The article explains that large language models (LLMs) are evolving from simple answer engines into conversational agents that actively shape discussions by asking their own questions rather than just responding to prompts. This shift matters because conversations — whether in business strategy, customer interactions, or leadership discussions — are often driven as much by what questions are asked as by the answers given. When AI begins to influence both sides of that exchange, it can reframe decisions and priorities in ways that human participants might not fully control or even notice.
One core concern the authors raise is that AI and humans ask fundamentally different types of questions. Research comparing executives and leading LLMs finds that AI systems tend to emphasize interpretive analysis while underweighting questions about execution, stakeholder dynamics and real-world constraints. Because framing shapes how problems are understood and which solutions are considered, this question mix difference could narrow perspectives or skew strategic thinking if decision-makers rely too heavily on AI to lead conversations.
In practical terms, the article warns that corporate leaders and teams might delegate cognitive authority to AI without realising it. Instead of using AI as a tool to supplement human judgment, organisations risk letting AI-driven prompts become the default starting point for meetings, planning sessions or creative work. This can subtly shift organizational focus toward AI’s preferred framing and away from context-specific human insight, reducing diversity of thought and weakening human control over key decisions.

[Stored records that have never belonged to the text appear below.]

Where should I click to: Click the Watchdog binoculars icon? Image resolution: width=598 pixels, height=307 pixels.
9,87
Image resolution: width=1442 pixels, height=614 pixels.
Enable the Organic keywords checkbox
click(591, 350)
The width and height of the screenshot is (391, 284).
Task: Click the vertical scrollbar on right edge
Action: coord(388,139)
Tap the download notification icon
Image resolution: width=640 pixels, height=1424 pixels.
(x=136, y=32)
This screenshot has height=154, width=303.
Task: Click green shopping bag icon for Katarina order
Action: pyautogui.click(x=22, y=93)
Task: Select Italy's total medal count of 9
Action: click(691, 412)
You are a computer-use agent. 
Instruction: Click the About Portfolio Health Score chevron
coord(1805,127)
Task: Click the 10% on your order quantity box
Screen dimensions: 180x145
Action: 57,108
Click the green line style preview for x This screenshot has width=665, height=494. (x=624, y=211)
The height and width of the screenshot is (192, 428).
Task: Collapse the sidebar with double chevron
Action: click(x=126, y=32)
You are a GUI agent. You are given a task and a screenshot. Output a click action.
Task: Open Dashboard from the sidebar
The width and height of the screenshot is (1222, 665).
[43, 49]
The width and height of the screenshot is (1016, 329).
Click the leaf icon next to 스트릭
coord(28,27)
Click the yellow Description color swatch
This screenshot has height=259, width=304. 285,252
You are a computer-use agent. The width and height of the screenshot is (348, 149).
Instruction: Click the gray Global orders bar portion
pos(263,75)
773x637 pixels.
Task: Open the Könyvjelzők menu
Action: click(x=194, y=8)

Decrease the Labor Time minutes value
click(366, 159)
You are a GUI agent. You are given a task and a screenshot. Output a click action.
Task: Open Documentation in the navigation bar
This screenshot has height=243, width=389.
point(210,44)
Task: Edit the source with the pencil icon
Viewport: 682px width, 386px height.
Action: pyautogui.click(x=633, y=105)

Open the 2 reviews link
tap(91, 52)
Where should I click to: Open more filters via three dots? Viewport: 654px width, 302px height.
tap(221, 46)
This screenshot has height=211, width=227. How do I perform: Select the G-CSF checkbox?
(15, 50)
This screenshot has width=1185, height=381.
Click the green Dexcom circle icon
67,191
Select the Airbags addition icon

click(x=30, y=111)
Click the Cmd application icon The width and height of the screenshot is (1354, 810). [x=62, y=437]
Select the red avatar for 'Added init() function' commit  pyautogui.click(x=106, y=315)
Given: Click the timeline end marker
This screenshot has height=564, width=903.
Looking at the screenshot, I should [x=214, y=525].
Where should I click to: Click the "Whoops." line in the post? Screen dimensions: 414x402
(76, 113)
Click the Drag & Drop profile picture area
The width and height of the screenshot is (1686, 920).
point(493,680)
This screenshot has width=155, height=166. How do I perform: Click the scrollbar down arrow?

To manage these risks, the authors suggest that leaders treat AI’s questions and conversational moves as inputs rather than replacements for human direction, and maintain intentional oversight of how conversations unfold. Encouraging teams to critically evaluate AI-suggested questions, to reframe them when necessary, and to ensure that human expertise guides final decisions helps preserve strategic autonomy and prevents organisations from uncritically internalising machine-driven logic.